◆ **Document text**
Many of the descendants of Captain Pottenger contend for the probable fact that this brick dwelling is the oldest “brick” in the State.  Collins does not make any definite statement as to who erected the first brick residence in the commonwealth.  Smith’s history makes mention of the “Whitley brick house” located on Boone’s trace in Lincoln County, but omits to mention the year when the same was erected.  By recent information, obtained from a granddaughter of Colonel Whitley (from authentic family tradition) this old Whitley brick was built in 1783.  Even if this charming old “Pottenger home,” near to Pottenger’s Creek, and situated upon the “old road,” does not obtain as the oldest in Kentucky (then in the District of Kentucky), still one fact pertaining thereto is remarkable in America, that is that the sixth generation from the builder now lives in it, as I am informed, and that title to said land has never changed from the same family since the original patent was granted unto Captain Samuel Pottenger by the Commonwealth of Virginia.  This delightful old home in the balmy atmosphere of June, with its many beds of roses, and other variety of flowers, is in the harmony with the visible aspects of nature. Excepting the matter of paper and paint, your eye rests on the same cornices, windows, mantelpiece’s, fireplaces and hearthstones that were there when Captain Samuel Pottenger dwelt there.  Hospitality has ever been the chief delight, measured in true Kentucky style, of those living in this home for almost a century and a half.

◆ **Data below**
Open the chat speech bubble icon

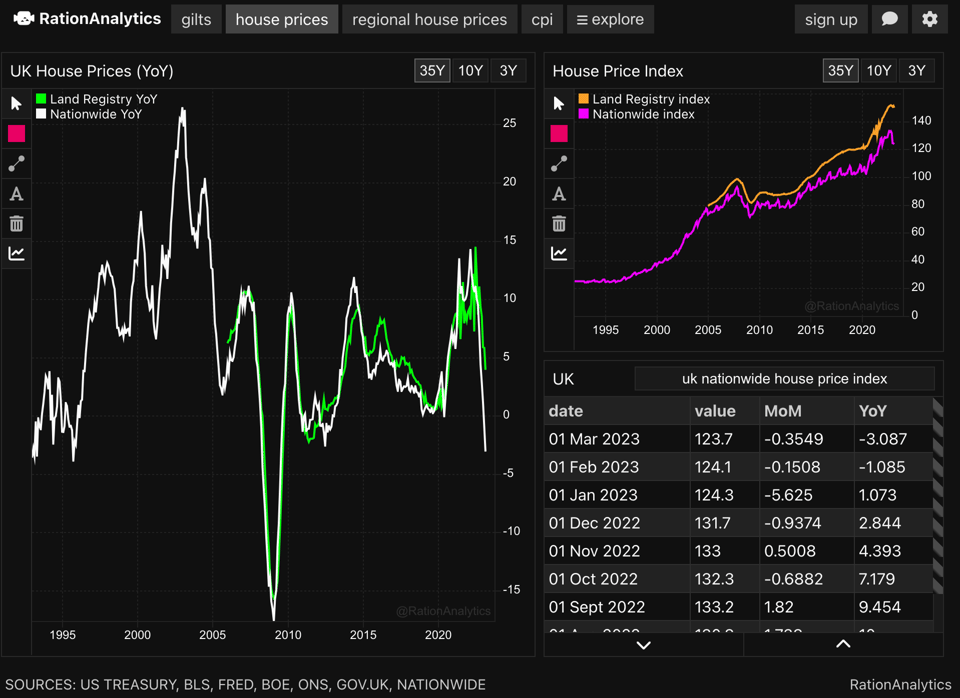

◆ **Activities**
a - For the passage about the Pottenger home, decide whether each statement agrees with it. Answer yes or no for each, and quote the words from the passage that decide it. (i) Smith's history gives the year the Whitley brick house was built. (ii) The sixth generation from the builder now lives in the Pottenger home. (iii) Collins names who built the first brick residence in the state.
b - Extend the passage about the Pottenger home, picking up after its last sentence.
The data has nothing to do with the passage about the Pottenger home.

◆ **Expected outputs**
a -
(i) No: "omits to mention the year when the same was erected"
(ii) Yes: "the sixth generation from the builder now lives in it"
(iii) No: "Collins does not make any definite statement as to who erected the first brick residence in the commonwealth"

b -
The descendants of Captain Pottenger in every State may well repeat these lines:
                                                             “Home of my birth and of my after years,
                                                               Dear Walnut Hill I loved thee like some star,
                                                               Is loved by mariners in seas afar,
                                                               Each year to me thy loveliness endears.”
Looking back through the life record of Captain Samuel Pottenger for a space of 145 years or more, I am able to make a rough inventory of the courage of the man.  He never faltered in the pursuit of truth.  He displayed courage of steel in behalf of his own beloved pioneers, although scarcely 21 years of age, when he attached his signature to a “petition” (with 84 others) addressed to the “Honorable Convention of Virginia” bitterly protesting against the lordly conduct of Colonel Henderson.  No doubt the signature of Captain Pottenger to that protest enraged the Henderson gang of land Pirates and caused them to endeavor to filch the land title of Captain Pottenger.  He came into an heroic epoch in the settlement days of Kentucky, and mentally and physically was cast into an heroic mold.  He lived an earnest life to the grave.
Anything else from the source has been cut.